- _Dataset records_
※
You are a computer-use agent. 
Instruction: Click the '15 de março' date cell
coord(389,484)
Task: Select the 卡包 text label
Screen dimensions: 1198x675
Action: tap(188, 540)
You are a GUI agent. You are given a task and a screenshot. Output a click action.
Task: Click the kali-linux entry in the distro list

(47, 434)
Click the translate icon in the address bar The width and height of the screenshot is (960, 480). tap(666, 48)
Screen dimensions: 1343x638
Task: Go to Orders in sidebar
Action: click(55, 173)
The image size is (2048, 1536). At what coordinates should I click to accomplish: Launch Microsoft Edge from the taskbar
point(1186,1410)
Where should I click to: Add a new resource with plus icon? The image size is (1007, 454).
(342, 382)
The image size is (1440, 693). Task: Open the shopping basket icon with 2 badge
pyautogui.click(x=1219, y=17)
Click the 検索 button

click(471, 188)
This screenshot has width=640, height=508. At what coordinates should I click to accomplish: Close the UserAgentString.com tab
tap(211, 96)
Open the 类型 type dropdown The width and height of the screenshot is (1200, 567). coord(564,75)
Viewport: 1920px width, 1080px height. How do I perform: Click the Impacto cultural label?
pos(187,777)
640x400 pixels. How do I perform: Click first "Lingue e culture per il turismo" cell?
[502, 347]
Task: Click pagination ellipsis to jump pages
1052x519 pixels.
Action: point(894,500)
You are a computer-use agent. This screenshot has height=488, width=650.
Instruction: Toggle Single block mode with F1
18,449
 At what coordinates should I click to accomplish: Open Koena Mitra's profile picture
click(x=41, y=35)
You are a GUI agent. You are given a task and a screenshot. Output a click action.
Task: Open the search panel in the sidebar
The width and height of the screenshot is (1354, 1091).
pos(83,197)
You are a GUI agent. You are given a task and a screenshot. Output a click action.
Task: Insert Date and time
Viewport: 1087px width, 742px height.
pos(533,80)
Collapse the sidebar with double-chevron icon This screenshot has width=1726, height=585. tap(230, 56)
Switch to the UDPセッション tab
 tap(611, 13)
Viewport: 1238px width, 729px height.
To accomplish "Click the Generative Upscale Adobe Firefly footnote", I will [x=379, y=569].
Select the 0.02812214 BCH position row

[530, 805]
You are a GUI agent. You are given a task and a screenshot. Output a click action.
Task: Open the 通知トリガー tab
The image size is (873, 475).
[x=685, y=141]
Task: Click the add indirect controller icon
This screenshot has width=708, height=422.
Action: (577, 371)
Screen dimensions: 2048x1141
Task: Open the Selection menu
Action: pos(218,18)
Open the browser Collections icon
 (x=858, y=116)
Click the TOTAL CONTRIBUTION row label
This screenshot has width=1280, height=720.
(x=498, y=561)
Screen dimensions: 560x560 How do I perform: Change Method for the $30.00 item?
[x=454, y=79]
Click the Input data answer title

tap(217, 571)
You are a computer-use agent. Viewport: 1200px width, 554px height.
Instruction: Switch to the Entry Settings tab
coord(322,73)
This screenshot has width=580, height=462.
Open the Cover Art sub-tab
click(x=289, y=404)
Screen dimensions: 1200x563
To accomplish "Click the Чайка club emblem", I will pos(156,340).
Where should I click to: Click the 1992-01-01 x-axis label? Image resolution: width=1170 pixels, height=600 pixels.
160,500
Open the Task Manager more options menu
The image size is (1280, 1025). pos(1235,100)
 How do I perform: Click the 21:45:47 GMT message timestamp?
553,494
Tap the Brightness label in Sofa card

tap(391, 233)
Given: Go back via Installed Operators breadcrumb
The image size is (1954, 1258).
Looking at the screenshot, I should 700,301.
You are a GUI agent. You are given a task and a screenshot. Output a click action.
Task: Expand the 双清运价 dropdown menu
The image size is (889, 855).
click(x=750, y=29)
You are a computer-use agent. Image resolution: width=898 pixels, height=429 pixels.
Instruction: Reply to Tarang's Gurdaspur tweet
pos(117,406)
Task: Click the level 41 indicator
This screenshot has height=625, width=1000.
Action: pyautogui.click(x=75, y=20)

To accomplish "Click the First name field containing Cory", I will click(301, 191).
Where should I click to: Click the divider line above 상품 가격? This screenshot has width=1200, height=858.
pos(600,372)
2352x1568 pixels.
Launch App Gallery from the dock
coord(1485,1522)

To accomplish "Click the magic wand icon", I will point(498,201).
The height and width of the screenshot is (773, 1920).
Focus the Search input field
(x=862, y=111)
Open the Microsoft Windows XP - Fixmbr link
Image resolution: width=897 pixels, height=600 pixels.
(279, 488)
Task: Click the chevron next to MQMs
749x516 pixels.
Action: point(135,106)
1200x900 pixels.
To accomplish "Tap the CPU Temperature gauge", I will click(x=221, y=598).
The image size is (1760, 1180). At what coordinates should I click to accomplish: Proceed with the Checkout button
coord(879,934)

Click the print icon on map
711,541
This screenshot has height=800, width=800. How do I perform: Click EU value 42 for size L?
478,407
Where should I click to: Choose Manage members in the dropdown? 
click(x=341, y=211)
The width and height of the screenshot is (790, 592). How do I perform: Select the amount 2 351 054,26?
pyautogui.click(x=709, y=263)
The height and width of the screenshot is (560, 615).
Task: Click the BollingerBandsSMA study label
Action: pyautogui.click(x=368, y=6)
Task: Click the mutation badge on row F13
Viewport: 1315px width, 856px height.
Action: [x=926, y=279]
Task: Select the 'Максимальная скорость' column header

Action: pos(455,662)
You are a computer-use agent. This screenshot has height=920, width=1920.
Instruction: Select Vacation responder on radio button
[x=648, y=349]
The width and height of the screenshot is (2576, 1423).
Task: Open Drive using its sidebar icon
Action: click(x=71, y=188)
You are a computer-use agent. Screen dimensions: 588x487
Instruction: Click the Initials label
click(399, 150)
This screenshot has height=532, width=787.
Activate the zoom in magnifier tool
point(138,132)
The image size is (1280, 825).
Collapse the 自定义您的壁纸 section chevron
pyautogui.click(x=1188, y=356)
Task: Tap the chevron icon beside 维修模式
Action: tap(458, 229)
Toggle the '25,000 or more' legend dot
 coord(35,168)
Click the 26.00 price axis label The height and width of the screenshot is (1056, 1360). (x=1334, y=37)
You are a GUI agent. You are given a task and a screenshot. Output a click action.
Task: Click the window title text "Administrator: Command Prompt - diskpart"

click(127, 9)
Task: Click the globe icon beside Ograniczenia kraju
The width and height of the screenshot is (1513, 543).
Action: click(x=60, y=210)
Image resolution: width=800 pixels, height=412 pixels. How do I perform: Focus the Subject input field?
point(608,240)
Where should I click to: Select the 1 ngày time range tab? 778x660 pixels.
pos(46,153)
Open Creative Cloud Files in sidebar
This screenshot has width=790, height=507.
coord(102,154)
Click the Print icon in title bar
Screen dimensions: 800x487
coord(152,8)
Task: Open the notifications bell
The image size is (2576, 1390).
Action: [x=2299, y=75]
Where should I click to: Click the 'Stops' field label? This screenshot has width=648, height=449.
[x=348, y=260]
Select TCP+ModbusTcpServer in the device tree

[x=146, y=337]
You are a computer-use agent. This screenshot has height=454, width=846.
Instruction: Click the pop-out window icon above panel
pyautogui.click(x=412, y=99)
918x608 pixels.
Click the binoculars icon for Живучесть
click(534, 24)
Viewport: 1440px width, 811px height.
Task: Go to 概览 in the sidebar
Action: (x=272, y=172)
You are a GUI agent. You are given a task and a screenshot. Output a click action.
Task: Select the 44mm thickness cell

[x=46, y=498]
※
- _Exercise prompt_
Express the records starting at the line that contains "Viewport: 1238px width, 729px height." and ending at the line that contains "Looking at the screenshot, I should 700,301." as a JSON list of strings, one string per line, with blank lines left out.

- _Reply to the exercise_
[
  "Viewport: 1238px width, 729px height.",
  "To accomplish \"Click the Generative Upscale Adobe Firefly footnote\", I will [x=379, y=569].",
  "Select the 0.02812214 BCH position row",
  "[530, 805]",
  "You are a GUI agent. You are given a task and a screenshot. Output a click action.",
  "Task: Open the 通知トリガー tab",
  "The image size is (873, 475).",
  "[x=685, y=141]",
  "Task: Click the add indirect controller icon",
  "This screenshot has width=708, height=422.",
  "Action: (577, 371)",
  "Screen dimensions: 2048x1141",
  "Task: Open the Selection menu",
  "Action: pos(218,18)",
  "Open the browser Collections icon",
  " (x=858, y=116)",
  "Click the TOTAL CONTRIBUTION row label",
  "This screenshot has width=1280, height=720.",
  "(x=498, y=561)",
  "Screen dimensions: 560x560 How do I perform: Change Method for the $30.00 item?",
  "[x=454, y=79]",
  "Click the Input data answer title",
  "tap(217, 571)",
  "You are a computer-use agent. Viewport: 1200px width, 554px height.",
  "Instruction: Switch to the Entry Settings tab",
  "coord(322,73)",
  "This screenshot has width=580, height=462.",
  "Open the Cover Art sub-tab",
  "click(x=289, y=404)",
  "Screen dimensions: 1200x563",
  "To accomplish \"Click the Чайка club emblem\", I will pos(156,340).",
  "Where should I click to: Click the 1992-01-01 x-axis label? Image resolution: width=1170 pixels, height=600 pixels.",
  "160,500",
  "Open the Task Manager more options menu",
  "The image size is (1280, 1025). pos(1235,100)",
  " How do I perform: Click the 21:45:47 GMT message timestamp?",
  "553,494",
  "Tap the Brightness label in Sofa card",
  "tap(391, 233)",
  "Given: Go back via Installed Operators breadcrumb",
  "The image size is (1954, 1258).",
  "Looking at the screenshot, I should 700,301."
]